Texto de leitura >>
◆ ◆ ◆

Vou me atrever a usar o exemplo para contraste preferido dos progressistas: as religiões de matriz africana. Suponha que o mesmo subprocurador da República fosse um ogã de um terreiro de Umbanda e resolvesse agradecer ao seu orixá - suponhamos Xangô, o representante da Justiça - ali na mesma situação, em uma sessão. Ele poderia agradecer dizendo "kawó kabiecilè " e até cantando uma gira? Claro que sim. O que ele não poderia é sacrificar um cágado ou carneiro durante a sessão para consagrar o CNJ a Xangô.

Estamos em um período de teste de limites entre progressistas e religiosos, com pessoas dispostas a passar por cima de regras e desrespeitar os outros de ambos os lados. Parece algo pouco cristão e também pouco razoável para quem se diz libertário, mas os que se dispõem a esse embate saem ganhando socialmente. Como as discussões na mídia e nas mídias sociais são feitas como briga de torcidas, assumir a dianteira fortalece a pessoa dentro da própria bolha, ainda que as ações dela contrariem os princípios mais básicos daquela bolha.

◆ ◆ ◆

Dados brutos >>

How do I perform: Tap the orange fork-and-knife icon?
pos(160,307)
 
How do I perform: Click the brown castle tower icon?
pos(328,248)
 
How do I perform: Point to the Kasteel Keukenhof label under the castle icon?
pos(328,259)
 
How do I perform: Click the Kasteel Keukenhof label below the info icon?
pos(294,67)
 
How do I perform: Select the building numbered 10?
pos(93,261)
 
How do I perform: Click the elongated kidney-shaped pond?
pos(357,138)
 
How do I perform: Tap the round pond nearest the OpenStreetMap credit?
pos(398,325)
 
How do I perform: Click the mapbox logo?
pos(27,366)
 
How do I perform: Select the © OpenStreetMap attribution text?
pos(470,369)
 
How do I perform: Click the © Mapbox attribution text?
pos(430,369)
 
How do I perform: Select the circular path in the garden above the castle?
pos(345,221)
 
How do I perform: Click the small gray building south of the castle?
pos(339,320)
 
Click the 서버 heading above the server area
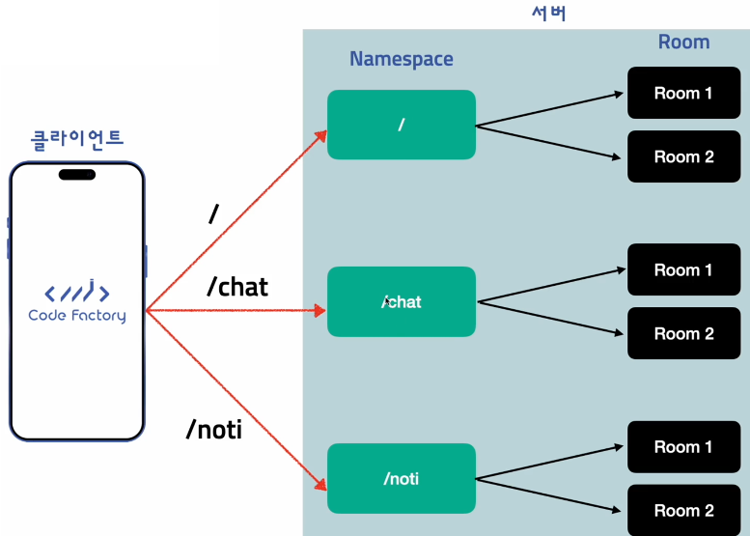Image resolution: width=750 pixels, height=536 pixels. (x=549, y=13)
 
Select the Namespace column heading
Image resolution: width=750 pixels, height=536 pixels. (x=401, y=59)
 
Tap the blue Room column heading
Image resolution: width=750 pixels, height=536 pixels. (x=683, y=42)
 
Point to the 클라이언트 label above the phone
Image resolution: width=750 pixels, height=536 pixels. (x=77, y=137)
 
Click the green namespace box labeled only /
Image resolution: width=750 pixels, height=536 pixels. (x=401, y=125)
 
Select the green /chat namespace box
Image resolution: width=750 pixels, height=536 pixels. (x=401, y=301)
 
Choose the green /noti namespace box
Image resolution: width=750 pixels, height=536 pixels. (x=401, y=478)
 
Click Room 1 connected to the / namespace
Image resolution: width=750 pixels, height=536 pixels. (x=683, y=94)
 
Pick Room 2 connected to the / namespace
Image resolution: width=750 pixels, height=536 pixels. (x=683, y=156)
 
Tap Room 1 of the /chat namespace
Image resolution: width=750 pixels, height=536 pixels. (x=683, y=270)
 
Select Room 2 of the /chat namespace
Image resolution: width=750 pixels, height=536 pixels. (x=683, y=334)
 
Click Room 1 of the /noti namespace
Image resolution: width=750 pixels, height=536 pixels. (x=683, y=447)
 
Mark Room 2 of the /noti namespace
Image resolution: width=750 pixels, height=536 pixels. (x=683, y=510)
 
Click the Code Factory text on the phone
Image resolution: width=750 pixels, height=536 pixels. (x=77, y=316)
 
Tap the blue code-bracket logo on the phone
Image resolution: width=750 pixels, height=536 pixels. (x=77, y=292)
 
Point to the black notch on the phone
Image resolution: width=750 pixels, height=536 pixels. (x=77, y=175)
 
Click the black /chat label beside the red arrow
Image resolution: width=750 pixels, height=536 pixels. (x=236, y=287)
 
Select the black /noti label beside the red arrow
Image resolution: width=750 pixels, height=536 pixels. (x=213, y=430)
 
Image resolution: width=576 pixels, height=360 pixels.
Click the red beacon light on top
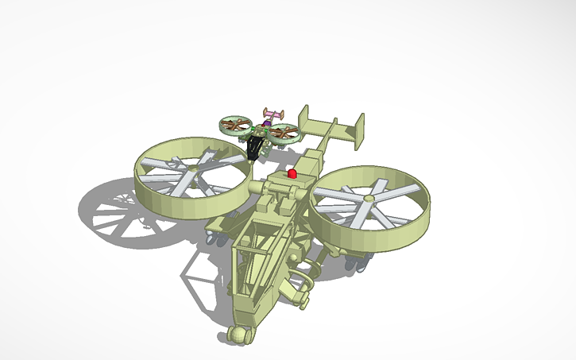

◆ ◆ ◆

Enunciado A >> Segundo o texto de leitura, qual orixá é tomado como exemplo para o agradecimento do subprocurador?
Enunciado B >> Informe se cada afirmação a seguir está de acordo com o texto de leitura, respondendo sim ou não e citando literalmente as palavras que decidem a questão: (i) o subprocurador poderia agradecer ao orixá cantando uma gira; (ii) quem se dispõe ao embate sai perdendo socialmente; (iii) o desrespeito às regras ocorre apenas entre os progressistas.
Os dados não guardam relação alguma com o texto de leitura.

Resultado do exercício A >> Xangô, apresentado como o representante da Justiça.

Resultado do exercício B >>
(i) Sim: "até cantando uma gira? Claro que sim."
(ii) Não: "os que se dispõem a esse embate saem ganhando socialmente"
(iii) Não: "desrespeitar os outros de ambos os lados"